WHAT YOU ARE ASKED TO DO » Copy the data below line for line, with no changes.

DATA ROWS »
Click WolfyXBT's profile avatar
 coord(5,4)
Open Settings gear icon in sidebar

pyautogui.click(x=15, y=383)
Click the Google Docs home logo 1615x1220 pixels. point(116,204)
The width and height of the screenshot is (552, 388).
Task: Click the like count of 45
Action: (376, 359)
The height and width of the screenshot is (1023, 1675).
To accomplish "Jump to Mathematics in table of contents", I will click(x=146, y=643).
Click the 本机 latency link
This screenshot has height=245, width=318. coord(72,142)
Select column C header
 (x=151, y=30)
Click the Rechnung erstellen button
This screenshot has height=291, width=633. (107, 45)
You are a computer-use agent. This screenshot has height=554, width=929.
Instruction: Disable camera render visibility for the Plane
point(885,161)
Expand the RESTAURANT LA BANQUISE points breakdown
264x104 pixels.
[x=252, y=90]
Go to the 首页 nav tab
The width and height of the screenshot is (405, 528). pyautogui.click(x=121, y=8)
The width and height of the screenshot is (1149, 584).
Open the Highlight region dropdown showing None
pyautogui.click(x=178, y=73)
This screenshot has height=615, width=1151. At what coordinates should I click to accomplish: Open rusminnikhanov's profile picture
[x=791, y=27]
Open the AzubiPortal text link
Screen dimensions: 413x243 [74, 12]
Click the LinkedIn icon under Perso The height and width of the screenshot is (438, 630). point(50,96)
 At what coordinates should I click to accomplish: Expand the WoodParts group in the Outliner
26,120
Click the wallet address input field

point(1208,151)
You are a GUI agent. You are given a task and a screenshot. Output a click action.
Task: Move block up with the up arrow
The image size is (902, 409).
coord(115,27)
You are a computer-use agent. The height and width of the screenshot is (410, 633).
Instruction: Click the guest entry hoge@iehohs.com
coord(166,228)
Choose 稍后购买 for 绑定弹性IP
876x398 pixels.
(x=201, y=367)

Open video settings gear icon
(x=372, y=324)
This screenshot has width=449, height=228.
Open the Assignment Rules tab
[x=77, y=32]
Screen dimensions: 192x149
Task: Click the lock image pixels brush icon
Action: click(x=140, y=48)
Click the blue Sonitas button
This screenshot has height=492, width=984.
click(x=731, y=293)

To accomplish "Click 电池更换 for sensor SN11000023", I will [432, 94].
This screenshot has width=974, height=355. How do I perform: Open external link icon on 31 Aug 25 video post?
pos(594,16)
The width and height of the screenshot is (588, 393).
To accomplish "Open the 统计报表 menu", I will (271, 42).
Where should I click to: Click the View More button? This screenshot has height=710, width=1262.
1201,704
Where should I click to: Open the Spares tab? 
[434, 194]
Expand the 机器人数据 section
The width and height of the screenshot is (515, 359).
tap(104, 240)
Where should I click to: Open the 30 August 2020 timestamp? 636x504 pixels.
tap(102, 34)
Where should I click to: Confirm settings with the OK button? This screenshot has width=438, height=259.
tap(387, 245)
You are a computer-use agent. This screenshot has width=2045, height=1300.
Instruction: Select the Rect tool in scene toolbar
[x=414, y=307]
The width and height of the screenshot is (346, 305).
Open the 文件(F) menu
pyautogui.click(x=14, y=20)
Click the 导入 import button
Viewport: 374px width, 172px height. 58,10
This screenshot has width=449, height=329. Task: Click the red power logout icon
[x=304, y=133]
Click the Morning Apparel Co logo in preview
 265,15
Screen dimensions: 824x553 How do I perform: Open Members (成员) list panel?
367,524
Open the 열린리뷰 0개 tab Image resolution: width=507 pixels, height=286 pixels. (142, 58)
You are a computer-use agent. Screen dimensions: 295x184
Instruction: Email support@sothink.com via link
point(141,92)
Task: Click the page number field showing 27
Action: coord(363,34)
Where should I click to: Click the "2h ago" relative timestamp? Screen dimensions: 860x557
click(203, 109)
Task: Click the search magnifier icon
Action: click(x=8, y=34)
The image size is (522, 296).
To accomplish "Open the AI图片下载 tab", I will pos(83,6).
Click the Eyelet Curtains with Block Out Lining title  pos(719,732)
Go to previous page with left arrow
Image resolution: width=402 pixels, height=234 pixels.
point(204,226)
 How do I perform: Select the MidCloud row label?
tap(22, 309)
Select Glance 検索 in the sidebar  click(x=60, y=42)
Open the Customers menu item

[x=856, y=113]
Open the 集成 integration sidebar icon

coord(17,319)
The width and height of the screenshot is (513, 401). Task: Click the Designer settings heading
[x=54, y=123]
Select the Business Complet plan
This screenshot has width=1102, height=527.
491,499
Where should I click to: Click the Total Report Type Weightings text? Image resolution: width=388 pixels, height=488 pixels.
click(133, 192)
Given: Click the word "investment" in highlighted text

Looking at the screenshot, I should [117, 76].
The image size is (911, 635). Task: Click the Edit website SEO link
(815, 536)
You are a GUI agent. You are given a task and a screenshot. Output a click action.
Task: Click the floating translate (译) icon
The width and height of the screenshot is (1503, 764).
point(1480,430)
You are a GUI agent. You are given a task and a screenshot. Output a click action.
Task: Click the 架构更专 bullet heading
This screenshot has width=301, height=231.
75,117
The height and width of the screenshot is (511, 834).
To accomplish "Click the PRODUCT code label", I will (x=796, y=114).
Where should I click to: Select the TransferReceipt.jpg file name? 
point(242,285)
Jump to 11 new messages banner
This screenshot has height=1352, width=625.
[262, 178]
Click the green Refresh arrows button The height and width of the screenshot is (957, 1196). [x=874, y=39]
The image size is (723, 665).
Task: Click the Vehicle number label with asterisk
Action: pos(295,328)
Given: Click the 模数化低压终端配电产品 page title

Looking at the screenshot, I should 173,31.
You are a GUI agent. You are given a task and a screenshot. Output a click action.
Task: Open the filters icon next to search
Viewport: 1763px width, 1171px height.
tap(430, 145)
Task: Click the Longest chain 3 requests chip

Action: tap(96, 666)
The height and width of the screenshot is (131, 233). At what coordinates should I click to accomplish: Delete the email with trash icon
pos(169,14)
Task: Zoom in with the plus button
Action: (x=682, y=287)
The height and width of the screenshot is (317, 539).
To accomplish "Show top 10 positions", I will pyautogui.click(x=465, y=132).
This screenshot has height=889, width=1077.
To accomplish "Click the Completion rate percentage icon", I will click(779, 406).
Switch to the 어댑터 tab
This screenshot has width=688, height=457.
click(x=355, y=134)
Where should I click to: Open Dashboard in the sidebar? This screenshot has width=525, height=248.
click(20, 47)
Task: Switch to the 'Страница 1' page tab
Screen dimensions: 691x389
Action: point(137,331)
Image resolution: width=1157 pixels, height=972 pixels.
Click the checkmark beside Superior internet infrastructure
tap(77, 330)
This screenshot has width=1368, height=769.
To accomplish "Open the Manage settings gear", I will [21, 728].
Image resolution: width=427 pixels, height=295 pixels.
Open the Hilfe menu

EXERCISE OUTPUT »
Click WolfyXBT's profile avatar
 coord(5,4)
Open Settings gear icon in sidebar

pyautogui.click(x=15, y=383)
Click the Google Docs home logo 1615x1220 pixels. point(116,204)
The width and height of the screenshot is (552, 388).
Task: Click the like count of 45
Action: (376, 359)
The height and width of the screenshot is (1023, 1675).
To accomplish "Jump to Mathematics in table of contents", I will click(x=146, y=643).
Click the 本机 latency link
This screenshot has height=245, width=318. coord(72,142)
Select column C header
 (x=151, y=30)
Click the Rechnung erstellen button
This screenshot has height=291, width=633. (107, 45)
You are a computer-use agent. This screenshot has height=554, width=929.
Instruction: Disable camera render visibility for the Plane
point(885,161)
Expand the RESTAURANT LA BANQUISE points breakdown
264x104 pixels.
[x=252, y=90]
Go to the 首页 nav tab
The width and height of the screenshot is (405, 528). pyautogui.click(x=121, y=8)
The width and height of the screenshot is (1149, 584).
Open the Highlight region dropdown showing None
pyautogui.click(x=178, y=73)
This screenshot has height=615, width=1151. At what coordinates should I click to accomplish: Open rusminnikhanov's profile picture
[x=791, y=27]
Open the AzubiPortal text link
Screen dimensions: 413x243 [74, 12]
Click the LinkedIn icon under Perso The height and width of the screenshot is (438, 630). point(50,96)
 At what coordinates should I click to accomplish: Expand the WoodParts group in the Outliner
26,120
Click the wallet address input field

point(1208,151)
You are a GUI agent. You are given a task and a screenshot. Output a click action.
Task: Move block up with the up arrow
The image size is (902, 409).
coord(115,27)
You are a computer-use agent. The height and width of the screenshot is (410, 633).
Instruction: Click the guest entry hoge@iehohs.com
coord(166,228)
Choose 稍后购买 for 绑定弹性IP
876x398 pixels.
(x=201, y=367)

Open video settings gear icon
(x=372, y=324)
This screenshot has width=449, height=228.
Open the Assignment Rules tab
[x=77, y=32]
Screen dimensions: 192x149
Task: Click the lock image pixels brush icon
Action: click(x=140, y=48)
Click the blue Sonitas button
This screenshot has height=492, width=984.
click(x=731, y=293)

To accomplish "Click 电池更换 for sensor SN11000023", I will [432, 94].
This screenshot has width=974, height=355. How do I perform: Open external link icon on 31 Aug 25 video post?
pos(594,16)
The width and height of the screenshot is (588, 393).
To accomplish "Open the 统计报表 menu", I will (271, 42).
Where should I click to: Click the View More button? This screenshot has height=710, width=1262.
1201,704
Where should I click to: Open the Spares tab? 
[434, 194]
Expand the 机器人数据 section
The width and height of the screenshot is (515, 359).
tap(104, 240)
Where should I click to: Open the 30 August 2020 timestamp? 636x504 pixels.
tap(102, 34)
Where should I click to: Confirm settings with the OK button? This screenshot has width=438, height=259.
tap(387, 245)
You are a computer-use agent. This screenshot has width=2045, height=1300.
Instruction: Select the Rect tool in scene toolbar
[x=414, y=307]
The width and height of the screenshot is (346, 305).
Open the 文件(F) menu
pyautogui.click(x=14, y=20)
Click the 导入 import button
Viewport: 374px width, 172px height. 58,10
This screenshot has width=449, height=329. Task: Click the red power logout icon
[x=304, y=133]
Click the Morning Apparel Co logo in preview
 265,15
Screen dimensions: 824x553 How do I perform: Open Members (成员) list panel?
367,524
Open the 열린리뷰 0개 tab Image resolution: width=507 pixels, height=286 pixels. (142, 58)
You are a computer-use agent. Screen dimensions: 295x184
Instruction: Email support@sothink.com via link
point(141,92)
Task: Click the page number field showing 27
Action: coord(363,34)
Where should I click to: Click the "2h ago" relative timestamp? Screen dimensions: 860x557
click(203, 109)
Task: Click the search magnifier icon
Action: click(x=8, y=34)
The image size is (522, 296).
To accomplish "Open the AI图片下载 tab", I will pos(83,6).
Click the Eyelet Curtains with Block Out Lining title  pos(719,732)
Go to previous page with left arrow
Image resolution: width=402 pixels, height=234 pixels.
point(204,226)
 How do I perform: Select the MidCloud row label?
tap(22, 309)
Select Glance 検索 in the sidebar  click(x=60, y=42)
Open the Customers menu item

[x=856, y=113]
Open the 集成 integration sidebar icon

coord(17,319)
The width and height of the screenshot is (513, 401). Task: Click the Designer settings heading
[x=54, y=123]
Select the Business Complet plan
This screenshot has width=1102, height=527.
491,499
Where should I click to: Click the Total Report Type Weightings text? Image resolution: width=388 pixels, height=488 pixels.
click(133, 192)
Given: Click the word "investment" in highlighted text

Looking at the screenshot, I should [117, 76].
The image size is (911, 635). Task: Click the Edit website SEO link
(815, 536)
You are a GUI agent. You are given a task and a screenshot. Output a click action.
Task: Click the floating translate (译) icon
The width and height of the screenshot is (1503, 764).
point(1480,430)
You are a GUI agent. You are given a task and a screenshot. Output a click action.
Task: Click the 架构更专 bullet heading
This screenshot has width=301, height=231.
75,117
The height and width of the screenshot is (511, 834).
To accomplish "Click the PRODUCT code label", I will (x=796, y=114).
Where should I click to: Select the TransferReceipt.jpg file name? 
point(242,285)
Jump to 11 new messages banner
This screenshot has height=1352, width=625.
[262, 178]
Click the green Refresh arrows button The height and width of the screenshot is (957, 1196). [x=874, y=39]
The image size is (723, 665).
Task: Click the Vehicle number label with asterisk
Action: pos(295,328)
Given: Click the 模数化低压终端配电产品 page title

Looking at the screenshot, I should 173,31.
You are a GUI agent. You are given a task and a screenshot. Output a click action.
Task: Open the filters icon next to search
Viewport: 1763px width, 1171px height.
tap(430, 145)
Task: Click the Longest chain 3 requests chip

Action: tap(96, 666)
The height and width of the screenshot is (131, 233). At what coordinates should I click to accomplish: Delete the email with trash icon
pos(169,14)
Task: Zoom in with the plus button
Action: (x=682, y=287)
The height and width of the screenshot is (317, 539).
To accomplish "Show top 10 positions", I will pyautogui.click(x=465, y=132).
This screenshot has height=889, width=1077.
To accomplish "Click the Completion rate percentage icon", I will click(779, 406).
Switch to the 어댑터 tab
This screenshot has width=688, height=457.
click(x=355, y=134)
Where should I click to: Open Dashboard in the sidebar? This screenshot has width=525, height=248.
click(20, 47)
Task: Switch to the 'Страница 1' page tab
Screen dimensions: 691x389
Action: point(137,331)
Image resolution: width=1157 pixels, height=972 pixels.
Click the checkmark beside Superior internet infrastructure
tap(77, 330)
This screenshot has width=1368, height=769.
To accomplish "Open the Manage settings gear", I will [21, 728].
Image resolution: width=427 pixels, height=295 pixels.
Open the Hilfe menu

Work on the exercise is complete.